8 minute read

A write-up of the Disorderly2 crypto challenge from 5Charlie CTF.

Disorderly2

Disorderly2 - Challenge

It seems that Disorderly has been given a facelift. Use the attached script and some logic to break the cipher and get the flag.

Attachments:

encoded.txt

ctlvoxqzgiaumcpuokwxuzbgmdxqaixdxgwufeojwqarvwckomvzgiaywhqtjcdplmdmowgajhpcwerfqgdxabpdvjzjvfqewreapqdjcdvlrowtcyzjczgljdicmzoarwcepmzmpambodcrduscerncphdojcdvkmwapxpcswyeuazjpdiareczonjdjslzmzjvszarioaugwxawtqkxigczmpzfydrwhfjtoawrwxkhozaxbwgusfjtdifjlctuwrfsgdytzaxvpbzjdmzrasuyozcvngxiagdvrvwapsyawkvjcqwxedgamtokazydgifxzcoxkwtcmdconxnpwvfoyatwuijqflzvywoyzrzxansmhtzsmbtofzjzmuzamcwsmczkhsjdanoyhcozjzfomazbpyadbtrnlaodrzyiawvygoadkrdqualyftezywjdotevcrehawmciqwxlwapjswbampfihzjozcghjwxqgczhnjgoadlrzlgcrzmswfrwychwjzestcmfwigvxuaozywciyzxiqagvdxfpvzxwxazquglyqndvgcxuzkfydgfmdflvqxdrkzsfuyqzuciprwridaokjipdquajqlcgzydxndcrqzarvplwcxgcwomwycpdiojofiugdyuzfejsgfzjwycpzmwqcrldapjazsjdjkpadxsfidugmzmvloadpxnuogwcrhldfrqczuijwmugdaskxqadbjtwalrifdxphwbrzywygauobmgeczycwnjawgorlwhcxvpqldamowanmqeavdjzcogjdmnawsxwgckxdmqtcvlzjcwpuqnyqzgfkxgnzargczjwxcwvygqczxdmbfdtoxotiwvarewvcrdpsajdxgcdywasnragzvxzpcujcsdbyhdfsmopedfmbzparpaedjpiwvydxdrocjgzcvbrzclqbxowkgaujszaxblfwqxbgzjdmqznaejtihswcxdcstexdalvjdywghcmtbwfjzqcjczqgujzxbszaycezuqrwmtzauyfizgyqdfrswatvyocvbezypkzcjnzcysazgjilfguoyzfuktqrhanzpqrehadmatndjgwcjqickthjsfziyldohayophcblrdvatmqfdnrhztnfmfowxcbwtjgdbcxlbqwcynaqlvgrawobmbwavgjqnkcphyangzqumvkzaxtfzrtfsdykdchxfbgkvsjewpamfzbjecwhrgnhoazrkotwfyhcwtsjcnzjqlghbaxzsfpjdncvprlczgyeavzywihqgfxlczrdnceqjtikwcsm

disorderly2.py

...
  bits = {
    64: alphabet[0:3],
    32: alphabet[3:6],
    16: alphabet[6:9],
    8: alphabet[9:12],
    4: alphabet[12:15],
    2: alphabet[15:18],
    1: alphabet[18:21],
  }
  endbit = alphabet[21:26]
...
    for bit in bits.keys():
        if ord(letter) & bit:
            crypt_letter += choice(bits[bit])
    crypt_letter = list(crypt_letter)
    shuffle(crypt_letter)
...

Disorderly2 - Solution 1

Code: https://gist.github.com/cetaSYN/2f6fe2048202104bf7eb8be859dc0ca5

I started my solve by pouring over the code and ensuring I understood exactly what was happening. The code takes a string and converts each character into it’s binary representation. The “on” bits are then converted to a letter of the alphabet that is within a group of letters representing that bit-power. There are 7 sets of 3-letter groups and an 8th set of 5 letters representing delimiters. This would be fairly strightforward except the generated representation is shuffled and the alphabet used to encrypt is also shuffled.

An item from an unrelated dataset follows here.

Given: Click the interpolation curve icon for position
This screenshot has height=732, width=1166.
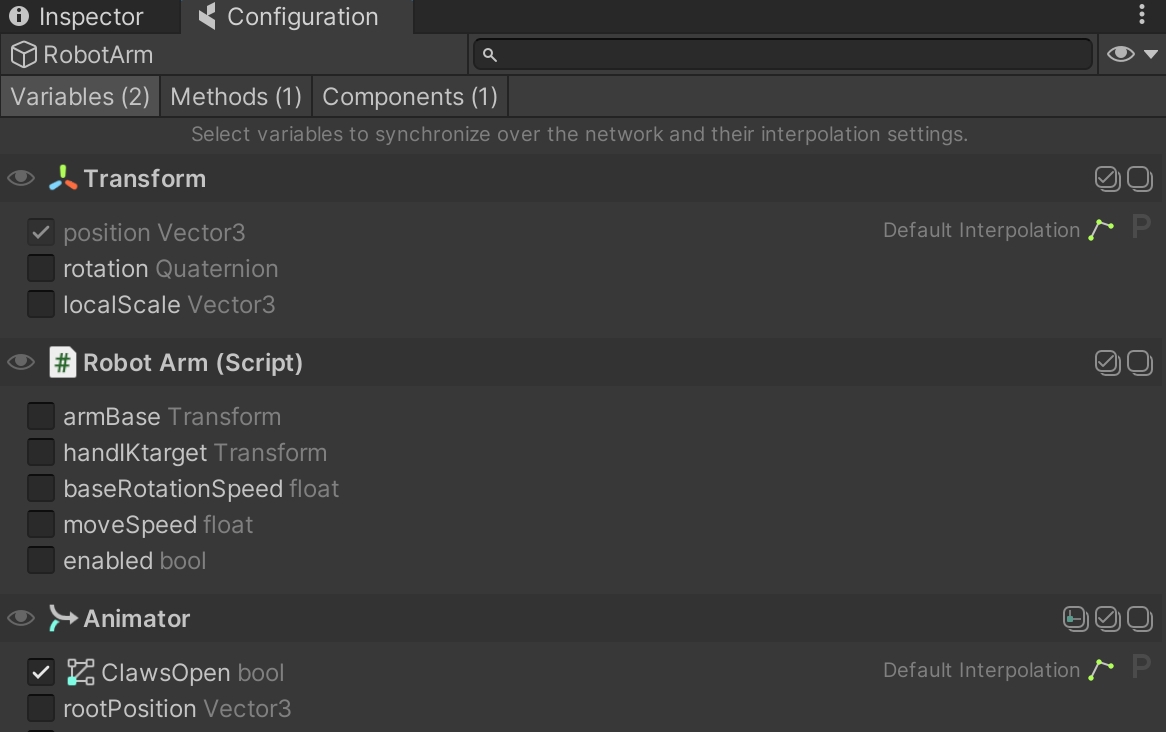Looking at the screenshot, I should pyautogui.click(x=1101, y=231).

I decided to solve the Bonus first, which showed me that brute forcing it was not a reasonable approach. After a little fumbling with frequency analysis, etc, I reasoned that I could figure out the delimiters by hand.

I was able to recover the delimiter characters by detemining which characters were never seen directly adjacent to eachother. Every letter required at least one “on” bit, so every delimiter would have at least one separating character. I initially tried using the most frequent characters, but determined that wasn’t working (the most frequent would be 64 and 32 bitfields, not delimiters). I ended up stepping loading up the string in VSCode (as shown below) and stepping out ~3-5 characters (assuming that was the most common lengths) using the the Find feature, and seeing if the highlighting was adjancent. It was a bit of manual work, but ended up working out.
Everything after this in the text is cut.